A letter being issued by the Treasury concerning a new tax introduced in the Autumn Budget has revealed MPs have not been told the full story about the change, according to Royal London director of policy Steve Webb.
Prior to the 2017 Budget, people with money invested through insurance companies benefited from a tax break that meant any investment growth that simply kept pace with inflation was not subject to tax. Last November, however, Chancellor Philip Hammond announced this ‘indexation allowance’ would no longer apply from January 2018. In papers published on the day and still displayed on the gov.uk website, the government claimed: “This measure has no impact on individuals or households as it only affects companies.”
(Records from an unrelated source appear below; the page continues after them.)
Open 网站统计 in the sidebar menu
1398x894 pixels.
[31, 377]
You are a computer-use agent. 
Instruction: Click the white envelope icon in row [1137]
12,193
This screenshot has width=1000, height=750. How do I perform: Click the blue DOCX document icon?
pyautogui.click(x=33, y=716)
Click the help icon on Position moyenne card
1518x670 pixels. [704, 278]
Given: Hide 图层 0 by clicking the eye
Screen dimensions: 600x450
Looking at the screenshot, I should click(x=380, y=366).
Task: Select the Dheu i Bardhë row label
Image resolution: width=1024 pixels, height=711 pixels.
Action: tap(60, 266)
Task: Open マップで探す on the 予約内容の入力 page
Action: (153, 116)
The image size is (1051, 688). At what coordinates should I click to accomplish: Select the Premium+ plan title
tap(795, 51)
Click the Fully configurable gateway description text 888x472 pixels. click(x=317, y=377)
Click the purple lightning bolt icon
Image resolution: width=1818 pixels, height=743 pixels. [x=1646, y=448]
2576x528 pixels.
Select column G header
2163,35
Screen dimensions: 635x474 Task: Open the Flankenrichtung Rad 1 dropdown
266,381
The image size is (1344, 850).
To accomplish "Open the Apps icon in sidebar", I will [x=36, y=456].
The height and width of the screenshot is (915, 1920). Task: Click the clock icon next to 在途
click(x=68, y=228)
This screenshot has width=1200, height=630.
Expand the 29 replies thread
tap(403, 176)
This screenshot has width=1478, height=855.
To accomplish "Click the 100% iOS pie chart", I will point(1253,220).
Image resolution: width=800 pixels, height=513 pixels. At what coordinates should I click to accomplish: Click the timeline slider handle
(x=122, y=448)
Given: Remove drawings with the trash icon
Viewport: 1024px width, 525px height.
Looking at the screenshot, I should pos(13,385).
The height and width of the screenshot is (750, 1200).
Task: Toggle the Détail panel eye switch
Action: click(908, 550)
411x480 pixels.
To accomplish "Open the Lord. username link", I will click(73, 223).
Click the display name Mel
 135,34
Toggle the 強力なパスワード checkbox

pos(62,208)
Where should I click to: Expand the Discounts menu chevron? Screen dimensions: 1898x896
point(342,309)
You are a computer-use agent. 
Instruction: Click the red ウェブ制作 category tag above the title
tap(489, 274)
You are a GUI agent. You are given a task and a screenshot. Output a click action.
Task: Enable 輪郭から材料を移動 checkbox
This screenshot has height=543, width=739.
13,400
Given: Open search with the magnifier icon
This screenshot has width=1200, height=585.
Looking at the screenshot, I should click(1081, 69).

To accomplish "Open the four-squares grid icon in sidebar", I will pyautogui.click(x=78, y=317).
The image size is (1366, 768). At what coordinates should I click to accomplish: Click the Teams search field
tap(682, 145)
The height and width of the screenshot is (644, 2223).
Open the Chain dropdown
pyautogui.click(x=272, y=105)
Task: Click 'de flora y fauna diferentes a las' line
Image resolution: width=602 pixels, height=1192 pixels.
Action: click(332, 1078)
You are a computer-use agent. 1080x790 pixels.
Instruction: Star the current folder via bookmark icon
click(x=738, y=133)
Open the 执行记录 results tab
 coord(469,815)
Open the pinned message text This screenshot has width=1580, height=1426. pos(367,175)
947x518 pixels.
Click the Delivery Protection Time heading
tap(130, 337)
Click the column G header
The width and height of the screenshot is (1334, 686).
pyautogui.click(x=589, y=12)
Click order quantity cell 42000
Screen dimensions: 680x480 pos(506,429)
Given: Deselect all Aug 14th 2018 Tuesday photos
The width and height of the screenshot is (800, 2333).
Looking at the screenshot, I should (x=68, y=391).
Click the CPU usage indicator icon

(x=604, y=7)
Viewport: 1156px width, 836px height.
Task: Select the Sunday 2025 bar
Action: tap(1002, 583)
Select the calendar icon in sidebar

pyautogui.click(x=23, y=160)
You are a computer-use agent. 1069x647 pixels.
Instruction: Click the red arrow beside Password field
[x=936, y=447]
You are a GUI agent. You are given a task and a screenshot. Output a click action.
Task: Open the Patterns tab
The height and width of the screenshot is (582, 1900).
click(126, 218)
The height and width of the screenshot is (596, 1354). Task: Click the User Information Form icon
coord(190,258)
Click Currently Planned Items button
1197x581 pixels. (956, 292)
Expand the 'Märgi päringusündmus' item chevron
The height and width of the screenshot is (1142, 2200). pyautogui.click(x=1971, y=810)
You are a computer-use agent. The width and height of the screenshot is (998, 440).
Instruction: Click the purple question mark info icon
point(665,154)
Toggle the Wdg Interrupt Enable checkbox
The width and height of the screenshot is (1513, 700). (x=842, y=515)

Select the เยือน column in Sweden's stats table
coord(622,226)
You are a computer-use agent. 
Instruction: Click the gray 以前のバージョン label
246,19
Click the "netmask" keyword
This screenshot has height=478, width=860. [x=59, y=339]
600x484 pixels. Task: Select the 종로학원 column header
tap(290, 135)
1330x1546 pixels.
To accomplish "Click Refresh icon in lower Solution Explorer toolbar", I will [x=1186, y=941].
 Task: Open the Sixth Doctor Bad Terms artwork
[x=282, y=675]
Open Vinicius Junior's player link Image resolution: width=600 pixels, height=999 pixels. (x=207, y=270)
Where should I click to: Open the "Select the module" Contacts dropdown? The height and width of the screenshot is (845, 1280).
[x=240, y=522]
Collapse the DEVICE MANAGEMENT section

When the measure was announced, Royal London argued more than three million of its policyholders would, in fact, face increased tax on their policies as a result of the change and it has been estimated more than 11 million people in total could lose out in the region of £250m.
Royal London has now obtained a copy of a standard letter being issued by the Treasury to members of the public who write in to complain about the change, which admits the change “will impact some insurers, but the impact passed on to individual policyholders is likely to be small”.
“The letter offers no evidence for this assertion and directly contradicts the continued assertion there is ‘no impact’ on individuals or households,” said Webb.
He went on to argue that, since the measure is contained in the Finance Bill, which is still under consideration by MPs, Parliament should revisit it in the light of this new information and the impact on millions of small savers – “the large majority of whom are basic-rate taxpayers”.
“MPs have clearly been misled by the information the Treasury has put out on this issue. Far from having ‘no impact’ on households, this stealth tax will hurt around 11 million savers,” he added. “If MPs had been told this from day one, there would have been much more opposition to this measure. There is still time for Parliament to scrutinise this new tax and stand up for small savers up and down the country.”